CALLER: Rush, I’m honored and humbled to be on your program.

RUSH: Thank you, sir.

CALLER: Yeah. I see you’re working on new regional tea, and that’s fruity and nutty flavored.

RUSH: (laughing) Fruity and nutty, no, but we do have new flavors coming. Nice try.


CALLER: I got a couple things for you, but the first thing is I know your disdain, hate for RINO Republicans. What’s your opinion of Fox News Channel’s talking heads who seem to be more and more RINO, and I’m thinking particularly of Chris Wallace, who I almost was screaming at with his interview of Chris Van Hollen and Jordan, and he was trying to push the Republican Jordan to say that he would not vote for the debt ceiling crisis. Greta Van Susteren always seems to have these irrelevant Republicans like Grahamnesty and McShame on her program who matter not, and I was just wondering your opinion of this programming of RINO talking heads.

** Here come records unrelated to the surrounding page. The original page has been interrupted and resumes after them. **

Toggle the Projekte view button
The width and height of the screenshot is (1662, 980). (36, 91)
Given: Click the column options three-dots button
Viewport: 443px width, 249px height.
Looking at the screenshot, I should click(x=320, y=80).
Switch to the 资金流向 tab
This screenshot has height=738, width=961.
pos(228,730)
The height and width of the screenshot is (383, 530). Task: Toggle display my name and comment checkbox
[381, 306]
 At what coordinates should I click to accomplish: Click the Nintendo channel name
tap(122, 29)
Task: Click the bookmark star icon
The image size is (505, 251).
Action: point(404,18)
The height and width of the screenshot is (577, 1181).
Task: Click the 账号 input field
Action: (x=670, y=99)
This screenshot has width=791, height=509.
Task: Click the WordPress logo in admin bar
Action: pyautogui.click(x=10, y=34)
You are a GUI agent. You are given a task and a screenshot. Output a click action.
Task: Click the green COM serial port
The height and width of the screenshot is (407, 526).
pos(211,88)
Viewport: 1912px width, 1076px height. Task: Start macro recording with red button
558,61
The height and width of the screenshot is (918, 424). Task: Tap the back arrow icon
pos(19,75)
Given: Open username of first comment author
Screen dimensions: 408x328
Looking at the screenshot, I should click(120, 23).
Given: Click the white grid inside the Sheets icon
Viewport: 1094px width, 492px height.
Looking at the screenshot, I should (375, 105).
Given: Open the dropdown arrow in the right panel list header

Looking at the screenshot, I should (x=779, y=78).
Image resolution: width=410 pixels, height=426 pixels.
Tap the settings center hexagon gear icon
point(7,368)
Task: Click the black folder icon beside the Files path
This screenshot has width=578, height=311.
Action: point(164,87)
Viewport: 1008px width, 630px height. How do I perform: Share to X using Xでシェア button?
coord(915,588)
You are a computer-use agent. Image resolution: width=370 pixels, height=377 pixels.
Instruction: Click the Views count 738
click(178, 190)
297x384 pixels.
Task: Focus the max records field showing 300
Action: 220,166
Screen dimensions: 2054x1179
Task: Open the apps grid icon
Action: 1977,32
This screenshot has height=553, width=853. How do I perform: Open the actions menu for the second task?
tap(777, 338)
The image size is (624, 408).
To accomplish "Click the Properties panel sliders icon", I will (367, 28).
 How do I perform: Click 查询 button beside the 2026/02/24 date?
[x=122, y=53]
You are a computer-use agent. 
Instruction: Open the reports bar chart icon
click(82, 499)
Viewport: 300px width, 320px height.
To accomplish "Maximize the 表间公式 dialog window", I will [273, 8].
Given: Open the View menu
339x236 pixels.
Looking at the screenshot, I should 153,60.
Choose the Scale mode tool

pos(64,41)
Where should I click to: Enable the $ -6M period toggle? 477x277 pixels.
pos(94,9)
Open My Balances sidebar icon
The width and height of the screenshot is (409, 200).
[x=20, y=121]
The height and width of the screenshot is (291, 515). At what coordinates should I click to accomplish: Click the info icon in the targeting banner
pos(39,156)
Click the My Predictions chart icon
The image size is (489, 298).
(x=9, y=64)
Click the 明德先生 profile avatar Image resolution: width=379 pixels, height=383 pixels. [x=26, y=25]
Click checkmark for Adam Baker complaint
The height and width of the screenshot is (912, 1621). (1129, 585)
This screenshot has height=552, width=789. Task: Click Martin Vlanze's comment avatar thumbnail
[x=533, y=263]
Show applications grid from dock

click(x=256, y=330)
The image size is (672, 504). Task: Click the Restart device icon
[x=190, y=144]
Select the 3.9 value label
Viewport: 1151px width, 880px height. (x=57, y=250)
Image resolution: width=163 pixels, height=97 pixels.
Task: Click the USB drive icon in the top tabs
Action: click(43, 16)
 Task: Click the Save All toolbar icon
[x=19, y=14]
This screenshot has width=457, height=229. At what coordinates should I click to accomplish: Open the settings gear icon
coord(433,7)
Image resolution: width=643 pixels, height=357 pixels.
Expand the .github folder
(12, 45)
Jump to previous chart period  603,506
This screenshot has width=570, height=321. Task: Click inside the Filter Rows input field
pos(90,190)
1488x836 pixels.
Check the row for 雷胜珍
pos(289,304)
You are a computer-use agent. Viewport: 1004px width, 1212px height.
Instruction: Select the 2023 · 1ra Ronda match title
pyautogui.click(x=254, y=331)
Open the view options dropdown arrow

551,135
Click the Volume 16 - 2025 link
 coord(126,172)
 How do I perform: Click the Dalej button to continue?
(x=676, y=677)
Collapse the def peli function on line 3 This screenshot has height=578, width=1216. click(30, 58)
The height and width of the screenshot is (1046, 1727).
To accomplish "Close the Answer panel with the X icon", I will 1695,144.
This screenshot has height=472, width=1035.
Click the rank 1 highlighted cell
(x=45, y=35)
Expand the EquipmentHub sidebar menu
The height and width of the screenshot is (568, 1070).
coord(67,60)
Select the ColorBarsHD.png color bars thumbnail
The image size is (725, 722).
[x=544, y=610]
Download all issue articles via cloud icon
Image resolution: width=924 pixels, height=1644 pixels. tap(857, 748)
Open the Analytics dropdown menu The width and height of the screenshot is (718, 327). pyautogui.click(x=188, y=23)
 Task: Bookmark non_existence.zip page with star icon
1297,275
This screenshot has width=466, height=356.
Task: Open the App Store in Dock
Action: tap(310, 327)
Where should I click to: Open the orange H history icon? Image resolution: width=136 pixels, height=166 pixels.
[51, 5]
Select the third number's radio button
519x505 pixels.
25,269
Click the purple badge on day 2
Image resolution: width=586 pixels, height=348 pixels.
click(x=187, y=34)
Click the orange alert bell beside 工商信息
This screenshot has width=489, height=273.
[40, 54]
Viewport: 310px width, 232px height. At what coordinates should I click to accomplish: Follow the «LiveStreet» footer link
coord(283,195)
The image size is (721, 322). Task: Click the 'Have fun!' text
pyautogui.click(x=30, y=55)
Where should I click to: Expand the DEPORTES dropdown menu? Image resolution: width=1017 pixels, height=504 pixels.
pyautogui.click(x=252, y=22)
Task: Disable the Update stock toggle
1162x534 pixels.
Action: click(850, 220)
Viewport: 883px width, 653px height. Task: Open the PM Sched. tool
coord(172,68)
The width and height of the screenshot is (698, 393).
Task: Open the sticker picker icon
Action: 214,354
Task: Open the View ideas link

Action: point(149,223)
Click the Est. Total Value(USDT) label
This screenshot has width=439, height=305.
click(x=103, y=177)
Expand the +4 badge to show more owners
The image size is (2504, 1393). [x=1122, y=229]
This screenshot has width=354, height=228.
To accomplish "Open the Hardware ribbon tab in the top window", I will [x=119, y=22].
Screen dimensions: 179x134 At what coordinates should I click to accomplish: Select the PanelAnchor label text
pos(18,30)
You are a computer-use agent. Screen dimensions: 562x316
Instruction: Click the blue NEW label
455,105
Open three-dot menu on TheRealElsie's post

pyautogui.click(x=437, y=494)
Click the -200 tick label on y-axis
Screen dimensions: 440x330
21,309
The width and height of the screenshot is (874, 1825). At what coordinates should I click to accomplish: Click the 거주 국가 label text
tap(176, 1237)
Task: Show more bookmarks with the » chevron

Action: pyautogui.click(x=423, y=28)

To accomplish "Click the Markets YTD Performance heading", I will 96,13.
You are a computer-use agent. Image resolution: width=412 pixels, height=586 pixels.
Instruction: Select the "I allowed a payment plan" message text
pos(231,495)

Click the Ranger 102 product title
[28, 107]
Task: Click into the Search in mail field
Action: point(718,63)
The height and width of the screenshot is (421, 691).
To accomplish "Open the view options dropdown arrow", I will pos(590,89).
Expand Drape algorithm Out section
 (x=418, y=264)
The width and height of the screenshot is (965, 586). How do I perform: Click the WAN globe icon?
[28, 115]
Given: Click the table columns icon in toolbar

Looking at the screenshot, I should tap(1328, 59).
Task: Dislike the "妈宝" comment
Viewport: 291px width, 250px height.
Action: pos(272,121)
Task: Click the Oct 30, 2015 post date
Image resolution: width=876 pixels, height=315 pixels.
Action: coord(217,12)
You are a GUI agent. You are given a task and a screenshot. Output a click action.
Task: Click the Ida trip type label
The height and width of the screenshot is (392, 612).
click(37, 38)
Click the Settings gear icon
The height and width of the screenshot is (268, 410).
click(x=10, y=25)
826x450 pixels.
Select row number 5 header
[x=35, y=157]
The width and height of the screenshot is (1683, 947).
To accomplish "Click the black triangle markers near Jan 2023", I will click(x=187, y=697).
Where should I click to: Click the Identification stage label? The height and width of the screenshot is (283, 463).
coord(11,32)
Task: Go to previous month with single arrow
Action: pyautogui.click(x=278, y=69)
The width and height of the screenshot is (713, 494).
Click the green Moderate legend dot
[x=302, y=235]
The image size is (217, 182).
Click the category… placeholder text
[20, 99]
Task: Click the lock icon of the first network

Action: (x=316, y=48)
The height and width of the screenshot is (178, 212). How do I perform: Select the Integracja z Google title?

RUSH: Well, the people who do guest programs, you know, they’re into it themselves, and they can have the guests on that they want. I don’t know that there is an official position at Fox News that RINO guests have to take precedence or anything. I’ve got my own theories. You could ask me about any show, you know, why does CNN do what it does, why does MSNBC do it the way they do it, why does Fox News do it the way they do it, and I’ve got my own theories because, you know, I’m a highly trained broadcast specialist and I am well versed in this. I know more than anybody else about this. I know why people do things. I know why formats are done the way they are and I know that most people do what they do from a posture of defense or fear.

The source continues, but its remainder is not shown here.